Den Beschluss der Grünen nannte er einen „Anfall von Vorwahlkampf“: „Ich habe sie mit Verwunderung zur Kenntnis genommen. Sie ist sehr meinungsstark, aber nicht von Kenntnissen geprägt.“ Während der Ferien habe ein Krisenreaktionsteam getagt. „Derzeit wird eine Anpassung des Rahmenhygieneplans vorbereitet. Wir gehen mit Bedacht vor“, sagte der Minister.
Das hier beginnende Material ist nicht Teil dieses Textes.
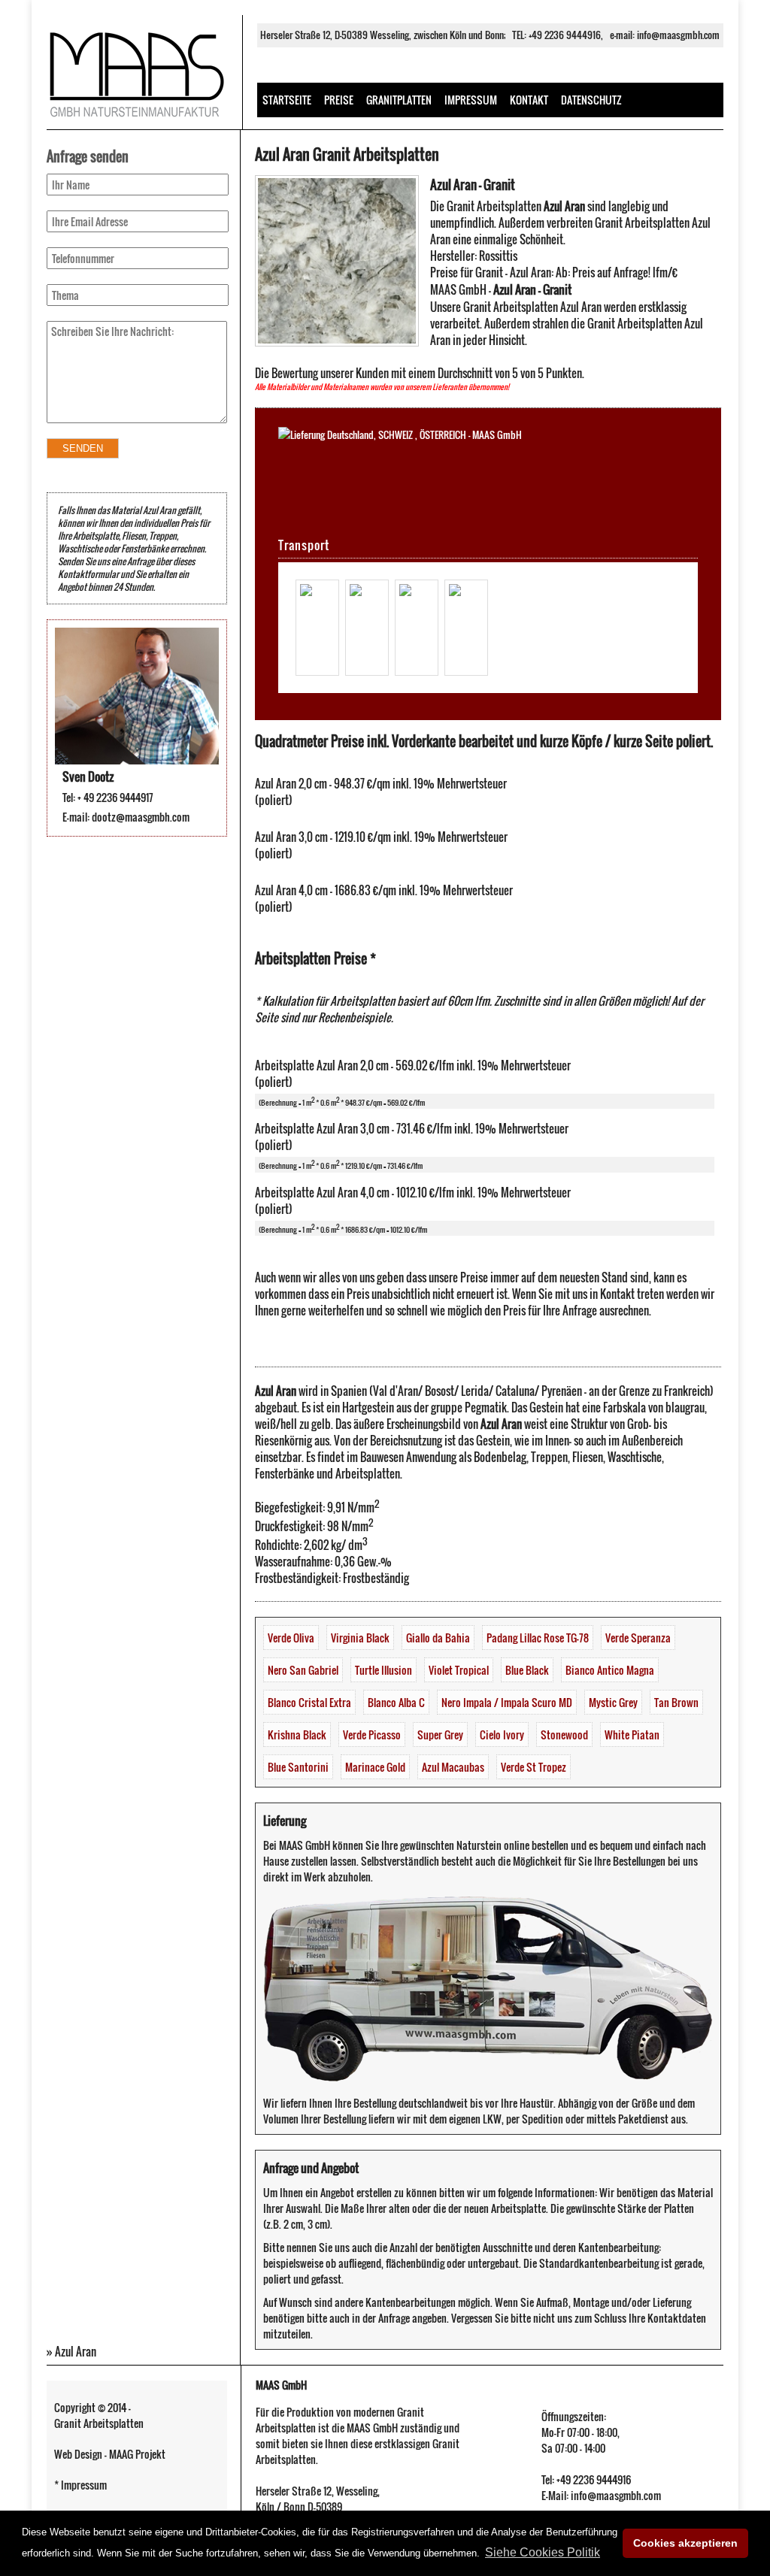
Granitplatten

Seit Schuljahresbeginn seien zudem zahlreiche Maßnahmen zur Unterstützung digitaler Unterrichtsangebote umgesetzt worden. So seien mit einem Sofortprogramm des Bundes 10 000 Schüler-Laptops vom Land zentral gekauft und ausgeliefert worden. In einem anderen Programm seien 1,3 Millionen Euro für den Kauf interaktiver Materialien und Medien ausgegeben worden. Während der Schulschließungen sei die digitale Infrastruktur ausgebaut worden – konkret wurde das Ministerium hier aber nicht. Zum Einsatz von Luftfiltern sagte Tullner: Man beobachte die Entwicklungen genau. Aktueller Stand sei, dass die Geräte konventionelles Lüften nicht ersetzen können.

Wie es in den Schulen weitergeht, ist offen. In Bayern kehren erste Schulen bereits zu Wechselmodellen aus Präsenz- und Heimunterricht zurück. Ob es bundeseinheitliche Regelungen gibt, wollen Kanzlerin und Länderchefs heute besprechen.